Ich hoffe, jemand kann das überblicken und mir sagen, wieso es hängt


----------



## Bile Demon (10. Jan 2012)

"Laggt" oder hängt?

Ohne jetzt genau zu wissen woran es liegt: Hast du den Code zum Abspielen der Audiodatei in einen eigenen Thread gelegt?


----------



## Chickenwarrior (10. Jan 2012)

Nope, hab ich nicht. Anfängerfehler ^^

Ist nun in eigenem Thread, hängt immernoch


----------



## Fu3L (10. Jan 2012)

Zumindest beim AudioClip wird's automatisch von 'nem eigenen Thread abgespielt.

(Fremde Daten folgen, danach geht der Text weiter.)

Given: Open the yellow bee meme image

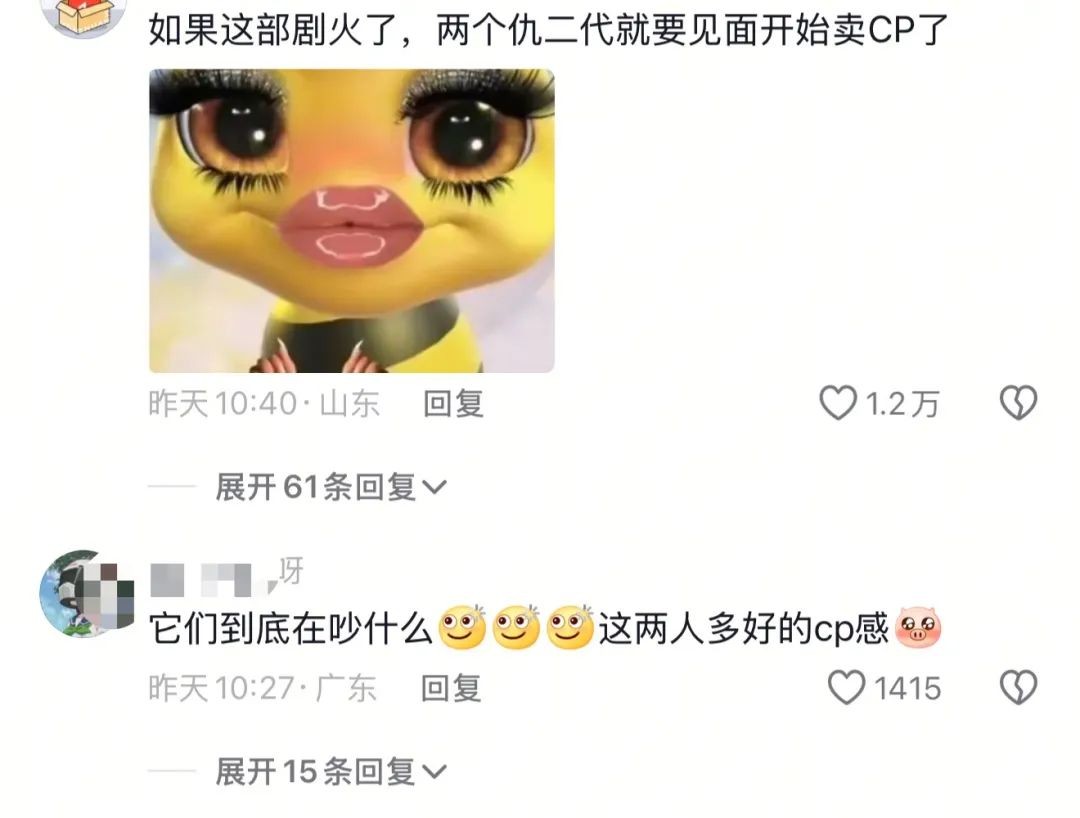Looking at the screenshot, I should coord(352,220).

Ich vermute, dass du den Sound jedes Mal neu lädst, wenn er abgespielt werden soll und das laggt dann halt.


----------



## Chickenwarrior (10. Jan 2012)

Mit Audioclip hab ichs nicht hinbekommen, die Anleitungen sind alle kacke, deswegen ist das eine Blaupause ausm indernet. Wie kann man das beheben?


----------



## Fu3L (10. Jan 2012)

Für deine Lösung mit dem AudioInputStream kann ich leider nichts beitragen, weil ich immer AudioClip auf sehr bequeme Art und Weise nutzen konnte.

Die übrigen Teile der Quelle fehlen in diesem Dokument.